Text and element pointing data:
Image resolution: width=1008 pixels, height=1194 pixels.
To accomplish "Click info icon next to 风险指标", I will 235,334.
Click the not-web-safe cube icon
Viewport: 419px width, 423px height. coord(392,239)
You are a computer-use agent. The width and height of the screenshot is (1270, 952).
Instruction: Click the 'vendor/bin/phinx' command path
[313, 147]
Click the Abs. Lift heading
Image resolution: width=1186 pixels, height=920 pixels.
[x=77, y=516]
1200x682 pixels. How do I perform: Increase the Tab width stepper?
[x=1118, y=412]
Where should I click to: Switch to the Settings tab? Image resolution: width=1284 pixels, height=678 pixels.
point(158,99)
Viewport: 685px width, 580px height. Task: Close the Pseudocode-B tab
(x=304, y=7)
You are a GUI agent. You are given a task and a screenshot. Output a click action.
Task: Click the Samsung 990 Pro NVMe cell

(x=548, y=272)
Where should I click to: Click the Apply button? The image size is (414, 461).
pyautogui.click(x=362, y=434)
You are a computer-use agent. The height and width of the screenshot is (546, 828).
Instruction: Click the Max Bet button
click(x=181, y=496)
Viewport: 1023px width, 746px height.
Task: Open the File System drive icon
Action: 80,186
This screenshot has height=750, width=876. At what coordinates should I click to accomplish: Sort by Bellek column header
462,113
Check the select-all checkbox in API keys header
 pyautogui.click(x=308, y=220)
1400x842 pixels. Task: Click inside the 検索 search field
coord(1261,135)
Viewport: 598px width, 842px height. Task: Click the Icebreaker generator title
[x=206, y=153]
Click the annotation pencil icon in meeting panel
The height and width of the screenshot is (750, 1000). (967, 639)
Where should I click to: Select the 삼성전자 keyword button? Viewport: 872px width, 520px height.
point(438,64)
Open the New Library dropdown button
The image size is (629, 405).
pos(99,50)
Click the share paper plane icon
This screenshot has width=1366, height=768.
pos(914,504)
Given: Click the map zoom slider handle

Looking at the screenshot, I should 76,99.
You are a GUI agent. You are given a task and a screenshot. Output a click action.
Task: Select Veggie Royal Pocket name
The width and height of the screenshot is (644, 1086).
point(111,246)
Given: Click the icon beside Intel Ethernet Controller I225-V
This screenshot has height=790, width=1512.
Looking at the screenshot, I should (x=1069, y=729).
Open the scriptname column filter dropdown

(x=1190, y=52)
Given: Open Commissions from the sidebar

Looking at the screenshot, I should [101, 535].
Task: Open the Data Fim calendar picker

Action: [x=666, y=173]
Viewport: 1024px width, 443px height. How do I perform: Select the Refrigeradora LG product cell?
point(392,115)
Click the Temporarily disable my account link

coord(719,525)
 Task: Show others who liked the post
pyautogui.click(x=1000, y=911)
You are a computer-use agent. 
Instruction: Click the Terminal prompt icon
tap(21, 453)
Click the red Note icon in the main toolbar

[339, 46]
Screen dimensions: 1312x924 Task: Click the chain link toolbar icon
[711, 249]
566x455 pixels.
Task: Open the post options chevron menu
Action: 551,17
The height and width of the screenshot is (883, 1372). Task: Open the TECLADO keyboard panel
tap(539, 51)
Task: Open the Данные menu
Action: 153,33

■ WORK TO DO
Reproduce verbatim everything from the start of the data down to the line containing "Viewport: 419px width, 423px", with both ends included.

■ RESULT OF THIS EXERCISE
Image resolution: width=1008 pixels, height=1194 pixels.
To accomplish "Click info icon next to 风险指标", I will 235,334.
Click the not-web-safe cube icon
Viewport: 419px width, 423px height. coord(392,239)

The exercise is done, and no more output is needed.